SLA-to-JSON Mapping for Constrained Logistics Route Optimization
Find Innovative SolutionsGenerate Solutions
Solution Overview
Problem
Optimizing logistics and service-level agreements across various use cases, such as e-commerce and mailing services, is costly and effort-intensive due to the need for customized algorithms, which can be cumbersome and reduce the return on resource investment.
Innovation Solution
A computerized method for automatically implementing Service-level agreement (SLA) to JavaScript Object Notation (JSON) mapping in an automated routing system, using parameterization with a heuristic evaluator to generate metrics and a JSON tree, which is then tuned for use in route planning algorithms, allowing for flexible and efficient route optimization across different use cases.
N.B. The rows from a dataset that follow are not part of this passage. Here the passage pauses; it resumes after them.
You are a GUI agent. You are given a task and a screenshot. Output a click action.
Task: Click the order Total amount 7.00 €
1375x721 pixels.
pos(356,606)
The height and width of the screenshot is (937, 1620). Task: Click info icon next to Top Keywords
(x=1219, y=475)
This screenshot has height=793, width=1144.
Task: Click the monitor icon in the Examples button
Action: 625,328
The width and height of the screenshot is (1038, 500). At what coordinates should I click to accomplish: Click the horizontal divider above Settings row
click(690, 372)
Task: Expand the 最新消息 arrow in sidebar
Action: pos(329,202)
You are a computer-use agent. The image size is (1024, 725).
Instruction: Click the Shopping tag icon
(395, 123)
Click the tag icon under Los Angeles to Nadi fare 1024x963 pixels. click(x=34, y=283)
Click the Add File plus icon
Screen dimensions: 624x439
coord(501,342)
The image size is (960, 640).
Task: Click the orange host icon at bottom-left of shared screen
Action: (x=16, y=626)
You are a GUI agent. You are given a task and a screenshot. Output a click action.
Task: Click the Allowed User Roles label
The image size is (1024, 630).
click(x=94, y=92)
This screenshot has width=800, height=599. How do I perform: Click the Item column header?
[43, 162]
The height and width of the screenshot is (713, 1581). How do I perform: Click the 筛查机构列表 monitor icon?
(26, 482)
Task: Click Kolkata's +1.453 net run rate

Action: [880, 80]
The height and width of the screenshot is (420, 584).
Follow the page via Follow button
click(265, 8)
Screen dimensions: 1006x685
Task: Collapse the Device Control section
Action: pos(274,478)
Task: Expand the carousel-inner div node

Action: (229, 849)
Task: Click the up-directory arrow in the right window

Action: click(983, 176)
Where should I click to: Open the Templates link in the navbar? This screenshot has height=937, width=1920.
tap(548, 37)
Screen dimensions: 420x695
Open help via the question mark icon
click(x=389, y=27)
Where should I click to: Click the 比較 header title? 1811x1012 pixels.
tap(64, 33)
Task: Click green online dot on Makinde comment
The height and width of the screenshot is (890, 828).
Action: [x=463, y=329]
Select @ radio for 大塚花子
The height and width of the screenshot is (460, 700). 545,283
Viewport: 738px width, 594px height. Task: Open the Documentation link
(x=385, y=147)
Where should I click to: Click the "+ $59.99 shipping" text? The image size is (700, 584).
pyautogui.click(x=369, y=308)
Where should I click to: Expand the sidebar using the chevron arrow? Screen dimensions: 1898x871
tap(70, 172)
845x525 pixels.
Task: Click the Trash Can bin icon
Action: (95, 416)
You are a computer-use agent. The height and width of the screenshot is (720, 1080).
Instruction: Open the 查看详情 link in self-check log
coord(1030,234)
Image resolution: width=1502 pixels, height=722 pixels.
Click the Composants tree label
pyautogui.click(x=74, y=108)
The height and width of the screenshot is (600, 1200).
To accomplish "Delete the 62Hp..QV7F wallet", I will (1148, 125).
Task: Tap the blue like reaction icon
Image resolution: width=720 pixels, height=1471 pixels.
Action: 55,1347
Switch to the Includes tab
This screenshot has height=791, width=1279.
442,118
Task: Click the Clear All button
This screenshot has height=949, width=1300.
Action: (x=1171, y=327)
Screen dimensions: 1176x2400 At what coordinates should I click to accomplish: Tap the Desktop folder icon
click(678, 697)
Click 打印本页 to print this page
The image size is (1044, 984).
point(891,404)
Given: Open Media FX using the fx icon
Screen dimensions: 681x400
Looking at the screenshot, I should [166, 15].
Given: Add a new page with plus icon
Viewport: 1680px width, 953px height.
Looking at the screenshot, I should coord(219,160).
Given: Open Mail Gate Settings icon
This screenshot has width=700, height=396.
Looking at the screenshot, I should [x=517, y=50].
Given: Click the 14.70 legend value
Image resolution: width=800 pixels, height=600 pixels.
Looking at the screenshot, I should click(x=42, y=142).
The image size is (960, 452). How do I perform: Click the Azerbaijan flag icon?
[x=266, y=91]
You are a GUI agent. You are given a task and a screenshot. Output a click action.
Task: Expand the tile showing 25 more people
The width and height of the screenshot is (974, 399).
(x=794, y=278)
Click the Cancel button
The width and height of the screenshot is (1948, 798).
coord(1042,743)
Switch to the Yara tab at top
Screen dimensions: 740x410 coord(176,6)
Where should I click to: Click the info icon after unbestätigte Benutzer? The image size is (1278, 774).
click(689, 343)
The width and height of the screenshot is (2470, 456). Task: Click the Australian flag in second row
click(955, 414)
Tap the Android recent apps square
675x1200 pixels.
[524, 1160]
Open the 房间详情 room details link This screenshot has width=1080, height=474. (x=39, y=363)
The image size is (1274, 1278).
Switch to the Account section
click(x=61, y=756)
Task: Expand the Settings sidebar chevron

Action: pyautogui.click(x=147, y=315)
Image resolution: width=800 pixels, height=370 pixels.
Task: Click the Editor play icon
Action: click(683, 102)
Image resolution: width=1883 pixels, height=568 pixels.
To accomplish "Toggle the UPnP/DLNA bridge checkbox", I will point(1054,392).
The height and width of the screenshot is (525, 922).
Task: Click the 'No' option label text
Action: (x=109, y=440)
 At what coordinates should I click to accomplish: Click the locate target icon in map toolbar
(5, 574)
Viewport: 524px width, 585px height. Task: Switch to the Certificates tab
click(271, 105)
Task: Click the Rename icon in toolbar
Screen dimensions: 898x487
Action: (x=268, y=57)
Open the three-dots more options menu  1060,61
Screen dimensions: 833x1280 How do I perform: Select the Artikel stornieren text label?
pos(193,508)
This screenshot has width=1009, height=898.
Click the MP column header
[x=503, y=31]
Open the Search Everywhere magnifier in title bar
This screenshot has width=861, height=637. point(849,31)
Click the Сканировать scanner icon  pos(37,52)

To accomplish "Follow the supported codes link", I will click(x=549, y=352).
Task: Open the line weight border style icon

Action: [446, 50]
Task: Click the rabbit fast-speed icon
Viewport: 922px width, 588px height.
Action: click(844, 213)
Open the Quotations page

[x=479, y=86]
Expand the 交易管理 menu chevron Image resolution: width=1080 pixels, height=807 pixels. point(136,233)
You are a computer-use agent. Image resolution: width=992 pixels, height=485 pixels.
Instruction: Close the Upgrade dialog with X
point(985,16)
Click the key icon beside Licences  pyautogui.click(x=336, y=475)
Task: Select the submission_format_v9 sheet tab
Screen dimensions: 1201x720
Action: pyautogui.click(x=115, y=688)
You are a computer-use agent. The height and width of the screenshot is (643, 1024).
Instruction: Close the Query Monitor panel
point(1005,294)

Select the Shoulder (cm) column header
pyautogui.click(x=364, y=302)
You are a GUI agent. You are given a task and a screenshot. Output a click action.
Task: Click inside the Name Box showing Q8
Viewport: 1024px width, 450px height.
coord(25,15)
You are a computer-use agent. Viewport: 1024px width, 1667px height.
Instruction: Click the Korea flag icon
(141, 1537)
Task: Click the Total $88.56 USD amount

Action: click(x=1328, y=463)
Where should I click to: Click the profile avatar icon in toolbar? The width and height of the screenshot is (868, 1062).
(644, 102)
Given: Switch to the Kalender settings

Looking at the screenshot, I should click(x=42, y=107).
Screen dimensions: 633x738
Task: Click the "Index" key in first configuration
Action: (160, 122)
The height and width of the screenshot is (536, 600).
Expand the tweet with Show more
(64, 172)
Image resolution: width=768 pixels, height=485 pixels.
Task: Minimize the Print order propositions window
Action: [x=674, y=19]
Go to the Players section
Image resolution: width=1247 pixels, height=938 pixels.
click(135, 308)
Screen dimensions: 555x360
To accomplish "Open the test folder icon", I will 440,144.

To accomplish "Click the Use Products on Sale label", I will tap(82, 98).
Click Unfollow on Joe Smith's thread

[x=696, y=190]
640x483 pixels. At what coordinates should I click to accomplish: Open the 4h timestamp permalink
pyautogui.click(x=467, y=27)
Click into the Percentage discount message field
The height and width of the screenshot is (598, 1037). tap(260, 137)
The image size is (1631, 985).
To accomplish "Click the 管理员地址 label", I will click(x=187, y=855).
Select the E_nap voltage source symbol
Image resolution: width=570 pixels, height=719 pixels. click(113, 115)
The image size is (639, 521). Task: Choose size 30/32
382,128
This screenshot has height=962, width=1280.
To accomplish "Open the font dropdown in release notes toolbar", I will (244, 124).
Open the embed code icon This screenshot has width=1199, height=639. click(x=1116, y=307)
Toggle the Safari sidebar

Engineering Contradictions & Design Principles
Engineering Contradiction Analysis
1Adaptability or versatility
If customized algorithms are created for each use case, then the solution can address specific logistics problems, but the cost and effort increase significantly
Solution Approach 1:
The patent creates a universal routing system that can handle multiple use cases (e-commerce, mailing services, direct visits) through a single configurable algorithm. The system uses parameterization to adapt to different scenarios without requiring separate customized algorithms for each use case, thereby reducing complexity while maintaining versatility.
Solution Approach 2:
The system employs parameterization where different use cases are represented as sets of parameters (pickup/dropoff locations, constraints, objectives) that can be configured without changing the underlying algorithm. This allows the same routing algorithm to solve different logistics problems by simply changing its input parameters.
2Reliability
If customized algorithms are created for each use case, then the specific logistics problem can be solved, but the return on resource investment decreases
Solution Approach 1:
By creating a single universal routing system that can handle multiple use cases, the patent eliminates the need to invest resources in developing and maintaining separate customized algorithms for each scenario. This reduces resource investment while maintaining solution effectiveness through configurable parameters.
Solution Approach 2:
The system uses parameterized configurations that can be copied and adapted for different use cases rather than creating entirely new algorithms. This allows rapid deployment across multiple scenarios with minimal additional resource investment.
3Device complexity
If a single routing system is used for multiple use cases, then resource investment is optimized, but the system must handle variable constraints and objectives
Solution Approach 1:
The patent handles variable constraints and objectives by representing them as configurable parameters within the routing system. Different use cases (e-commerce with multiple dropoffs, mailing services with multiple pickups, direct visits) are modeled as different parameter configurations rather than requiring different system structures.
Solution Approach 2:
The system segments the routing problem into distinct components (pickup locations, dropoff locations, constraints, objectives) that can be independently configured. This segmentation allows the single system to handle diverse use cases by combining different parameter values while maintaining a unified structure.
Data Source
AI summary
In one aspect, a computerized method for automatically implementing Service-level agreement (SLA) to JavaScript Object Notation (JSON) mapping engine in an automated routing system includes the step of providing an SLA agreement in a digital format. The method includes the step of implementing a parameterization of the SLA agreement with a heuristic evaluator. The method includes the step of, based on the parameterization, generating a set of metrics. The method includes the step of from the set of metric, generating a JSON tree. The method includes the step of tuning the JSON tree with a weight of a relevant metric of the set of metrics, wherein the set of metrics sets an allowed range of parameters to take into consideration by a route planning algorithm. The method includes the step of providing the tuned configuration of the JSON tree to an automated routing engine during routing for use in a set of route decision making operations.